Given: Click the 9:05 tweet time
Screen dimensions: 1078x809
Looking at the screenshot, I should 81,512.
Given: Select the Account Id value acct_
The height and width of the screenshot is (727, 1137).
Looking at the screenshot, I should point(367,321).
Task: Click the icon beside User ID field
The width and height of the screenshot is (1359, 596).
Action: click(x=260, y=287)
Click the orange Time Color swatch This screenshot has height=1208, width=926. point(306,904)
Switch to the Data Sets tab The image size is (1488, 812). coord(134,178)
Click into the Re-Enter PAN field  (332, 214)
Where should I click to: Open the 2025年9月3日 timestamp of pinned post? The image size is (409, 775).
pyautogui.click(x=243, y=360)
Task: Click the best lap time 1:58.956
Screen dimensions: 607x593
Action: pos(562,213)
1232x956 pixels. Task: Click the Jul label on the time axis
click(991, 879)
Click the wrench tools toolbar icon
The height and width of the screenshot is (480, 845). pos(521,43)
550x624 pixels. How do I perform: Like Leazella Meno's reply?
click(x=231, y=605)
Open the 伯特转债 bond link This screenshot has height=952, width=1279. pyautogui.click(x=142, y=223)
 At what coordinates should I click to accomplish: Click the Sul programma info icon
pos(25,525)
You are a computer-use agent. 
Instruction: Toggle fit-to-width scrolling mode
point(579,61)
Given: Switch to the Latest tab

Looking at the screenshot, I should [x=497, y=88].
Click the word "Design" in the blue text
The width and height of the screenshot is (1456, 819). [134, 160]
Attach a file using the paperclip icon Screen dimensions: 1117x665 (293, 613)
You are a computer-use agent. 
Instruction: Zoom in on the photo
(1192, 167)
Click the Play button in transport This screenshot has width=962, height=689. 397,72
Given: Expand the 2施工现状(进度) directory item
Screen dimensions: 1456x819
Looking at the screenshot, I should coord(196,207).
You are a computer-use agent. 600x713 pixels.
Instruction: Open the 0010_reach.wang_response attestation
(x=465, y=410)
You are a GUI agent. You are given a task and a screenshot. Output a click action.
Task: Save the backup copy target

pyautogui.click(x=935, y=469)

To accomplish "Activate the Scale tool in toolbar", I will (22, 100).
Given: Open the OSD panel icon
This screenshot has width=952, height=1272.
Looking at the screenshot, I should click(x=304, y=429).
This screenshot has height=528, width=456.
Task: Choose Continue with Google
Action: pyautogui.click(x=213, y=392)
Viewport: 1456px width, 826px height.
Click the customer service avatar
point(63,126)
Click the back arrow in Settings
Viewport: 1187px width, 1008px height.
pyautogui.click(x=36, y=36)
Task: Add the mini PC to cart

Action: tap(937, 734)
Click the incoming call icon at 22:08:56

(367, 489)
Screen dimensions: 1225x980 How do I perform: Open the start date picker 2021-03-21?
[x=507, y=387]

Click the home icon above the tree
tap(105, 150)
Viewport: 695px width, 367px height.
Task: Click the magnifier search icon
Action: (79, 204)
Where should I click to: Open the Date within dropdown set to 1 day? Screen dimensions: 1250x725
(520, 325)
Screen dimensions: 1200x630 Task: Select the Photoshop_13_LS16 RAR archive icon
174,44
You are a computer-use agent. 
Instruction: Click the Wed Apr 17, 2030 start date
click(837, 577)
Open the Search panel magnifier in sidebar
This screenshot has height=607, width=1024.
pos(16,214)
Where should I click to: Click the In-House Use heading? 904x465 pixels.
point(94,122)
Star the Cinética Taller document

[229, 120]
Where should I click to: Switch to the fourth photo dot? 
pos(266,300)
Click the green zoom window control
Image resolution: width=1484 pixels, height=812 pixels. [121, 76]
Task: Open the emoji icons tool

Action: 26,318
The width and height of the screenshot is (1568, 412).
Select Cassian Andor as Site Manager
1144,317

**Your objective**
After locating the line with "Star the Cinética Taller document", output that line and every later one exactly, through the end of the entries above.

**Solution for this exercise**
Star the Cinética Taller document

[229, 120]
Where should I click to: Switch to the fourth photo dot? 
pos(266,300)
Click the green zoom window control
Image resolution: width=1484 pixels, height=812 pixels. [121, 76]
Task: Open the emoji icons tool

Action: 26,318
The width and height of the screenshot is (1568, 412).
Select Cassian Andor as Site Manager
1144,317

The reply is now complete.